KKL-JNF recently completed the construction of an overnight campsite in the forest, designed for hikers using the Israel Trail that extends the whole length of the country from north to south. The site includes plots on which tents can be pitched, bordered by decorative stone walls. Water and toilet facilities are planned for the near future. It is not hard to imagine how exciting it must be to get up in the morning, emerge from your tent and look straight out over the enchanted Kinneret landscape. The old three-level recreational area is nearby, and visitors can still enjoy its three vantage points overlooking the Kinneret.

The campsite is surrounded by ancient olive and carob trees that KKL-JNF has transplanted from the environs of Poriya Hospital, where development work is underway. Even when a complex task is involved, KKL-JNF fights for the life of every single tree. A special water tanker arrives every few days to irrigate the trees, and will continue to do so until their acclimation process is complete.

The cycle path that passes near the campsite is also the creation of KKL-JNF. Surfaced with asphalt, it is designed for family outings, measures five and a half kilometers in length and joins up partially with the Israel Trail. The next stage is the construction of a plaza at the start of the cycle path, just where forest and city meet. A large municipal park is planned for the area nearby, in conjunction with Tiberias Municipality.

“All the work done here is the result of profound consideration as to how it will affect water flow,” Eliyahu the forester emphasizes. “Of course, this makes the projects more costly and more complex, but we never forget for a moment that this forest is vital not just as a recreational venue but above all as a safeguard for Tiberias and a protection against landslides.”

What Visitors and Locals Say



Lookout Point. Photo: KKL-JNF Photo Archive

Sixty-nine-year-old Tiberias resident Amnon Seide knows every path in the forest. “What we have here is a real gem,” he says. “I’ve been walking here every day for decades, and you can really feel the significant changes that KKL-JNF is making. It’s very important to the residents of Tiberias that they’ve got somewhere to go. No less important, the forest attracts visitors to the area, and this contributes to the economy of our town.”

KKL-JNF workers had just arrived at the Max and Margot Guttman (of Basel) recreational area to replace the old rubbish bins, and while we were there, the KKL-JNF refuse-collection vehicle came along. It made its way from one area to the next, emptying the bins that had filled up as crowds of tourists thronged the forest over the weekend. The forest is constantly cared for and maintained in this way so as to ensure that its various sites are kept clean and tidy.

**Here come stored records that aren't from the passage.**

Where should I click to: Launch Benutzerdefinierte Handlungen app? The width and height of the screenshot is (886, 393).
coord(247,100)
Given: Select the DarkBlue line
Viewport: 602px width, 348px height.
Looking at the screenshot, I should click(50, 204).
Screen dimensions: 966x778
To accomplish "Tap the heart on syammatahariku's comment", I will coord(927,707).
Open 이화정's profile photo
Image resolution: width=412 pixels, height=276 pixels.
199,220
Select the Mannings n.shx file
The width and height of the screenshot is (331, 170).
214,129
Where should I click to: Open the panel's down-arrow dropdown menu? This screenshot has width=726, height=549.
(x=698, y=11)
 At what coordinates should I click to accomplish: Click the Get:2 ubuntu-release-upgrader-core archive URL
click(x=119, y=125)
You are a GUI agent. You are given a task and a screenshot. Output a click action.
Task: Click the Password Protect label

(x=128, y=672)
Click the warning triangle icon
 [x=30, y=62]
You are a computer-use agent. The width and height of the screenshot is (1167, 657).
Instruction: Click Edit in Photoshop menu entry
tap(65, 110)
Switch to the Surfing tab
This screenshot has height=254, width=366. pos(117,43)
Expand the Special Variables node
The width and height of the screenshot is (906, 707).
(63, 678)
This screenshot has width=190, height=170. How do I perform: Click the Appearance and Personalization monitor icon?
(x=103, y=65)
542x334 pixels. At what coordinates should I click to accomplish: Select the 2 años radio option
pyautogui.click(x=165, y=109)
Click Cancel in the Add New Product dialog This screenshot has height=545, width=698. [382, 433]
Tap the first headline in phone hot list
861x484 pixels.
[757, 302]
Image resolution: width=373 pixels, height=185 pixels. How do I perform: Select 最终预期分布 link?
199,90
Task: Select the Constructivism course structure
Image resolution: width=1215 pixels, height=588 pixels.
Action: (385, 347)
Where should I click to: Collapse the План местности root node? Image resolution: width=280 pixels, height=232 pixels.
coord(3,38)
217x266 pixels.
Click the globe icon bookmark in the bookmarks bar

A group of young friends from Haifa arrived at the Guttman recreational area. Among them was Igor Marchav, who despite being on crutches as the result of an injury, had not even contemplated giving up a fun day in the forest. “Every week we go out to a different place,” he said. “Often we choose KKL-JNF sites. They’re convenient and accessible and have a lot of places where we can enjoy ourselves in natural surroundings.”

Emile Diab, from Haifa, had also come to the Guttman recreational area. “There’s a wonderful view from here,” he said. “Just like Switzerland.”

Identity Card



A view of the Kinneret from the forest. Photo: KKL-JNF Photo Archive

Special Sites in the Forest: Scenic Road, Ein Poriah (Ein Kadesh).

 

Facilities: Restroom, Picinic - Camping area, Archeological or Historic site, Lookout, Marked path.

 

Additional Sites in the Vicinity: Hatzar Kinneret, Moshava Kinneret, Kinneret Cemetery, Tomb of Rabbi Meir Baal Haness.

 

How to get there? The Switzerland Forest scenic road branches off the access road to the Poriah Hostel, which descends from Poriah to the Kinneret (7677) and can be reached from the road that goes north from Alumot Junction to Poriah (768).


           - From the Sea of Galilee, by the Berenice Beach, near the Poriah Hostel, follow  the signs to Switzerland Forest.


           - From Tiberias follow the scenic road from the Har Nof School, which can be accessed near the fire station on the road from Poriah Junction to Tiberias.